My January article introduced you to Consumer Protection in DFS, why it is important from a business perspective in order to create sustainability, and why regulators are focusing on it. It provided links to the various International Guidelines on Consumer Protection applicable to DFS and suggested a high-level approach for you to follow to incorporate consumer protection into your company culture and processes. In this article I will be using the DFS Framework to perform a deeper analysis of consumer protection issues in each of the DFS Focus Area’s that make up your DFS Go-to-Market Plan.

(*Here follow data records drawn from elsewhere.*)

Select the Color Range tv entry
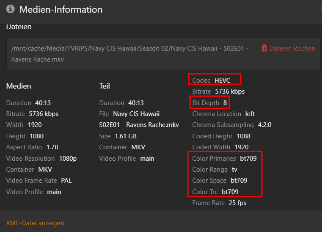This screenshot has width=322, height=232. pyautogui.click(x=215, y=170)
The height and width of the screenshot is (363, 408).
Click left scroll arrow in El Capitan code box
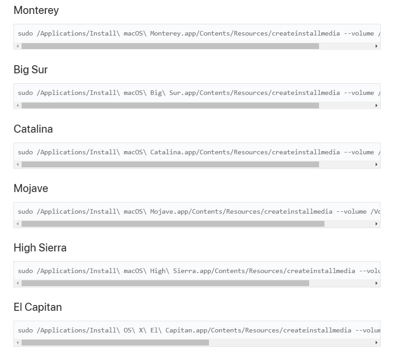pyautogui.click(x=18, y=343)
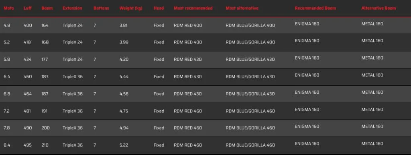
Task: Select the Battens column header
Action: tap(101, 8)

DFS Consumer Risk and Protection Controls

Consumer protection starts with risks to consumers (because they now start using your service) and ends with controls you should implement to mitigate those risks e.g. consumer protection guidelines. Often these guidelines are laws enforced by the regulator and the courts, and there is sometimes an independent agency created (e.g. Consumer Financial Protection Bureau in USA) to champion the cause of the consumer. The format differs based on each country and you should find out what applies to you. These guidelines as well as many DFS Risk assessment publications are freely available allowing you to perform a self-assessment through internal mechanisms (e.g. compliance, risk management or audit functions), or, to follow an external certification processes available through independent assessors. I recommend certification, as it proves your commitment to both your customers and regulator, and can bring significant brand value.

I have done the heavy lifting by reviewing these documents and consolidated the issues to provide you with a scope of work for implementing consumer protection in each DFS Focus Area that you manage. A list of documents referenced and links to them is provided at the end of this article.

Product Proposition

Your Product Proposition involves clearly understanding the market, identifying the core value that meets customers’ needs and then ensuring it is affordable, simple, innovative and social impactful. Consumer protection requirements are essentially the same, but want you to take special care to design products that do no harm and carefully consider your customer characteristics.

Product design

  • Have a product development and management policy that includes consumer protection as an objective, supported by your mission statement and customer centricity objectives.
  • Conduct appropriate market research regularly to understand client’s needs, preferences, behaviour, capabilities and security concerns, including literacy and numeracy rates, their understanding of technology, their financial capability, types of channels used and potential fraud threats they may face. Understand the gap between user’s expectations and what services will actually be offered, and how to take them on the journey to comfortably using your product. Focus group discussions are particularly helpful.
  • Conduct satisfaction surveys and use other means of gathering client feedback on product performance, including customer care and other service touchpoint information.
  • Analyze product performance per customer segment and fully investigate the reasons for inactivity (dormancy) and churn (cancellation).
  • Avoid tying products together (forcing customers to buy one product in order to receive another) and excessive bundling (selling two or more products together) which makes comparison between products particularly difficult for customers.
  • With regards to credit products ensure your collateral policy does not create unnecessary hardship for the client given their financial situation and is in line with market standards.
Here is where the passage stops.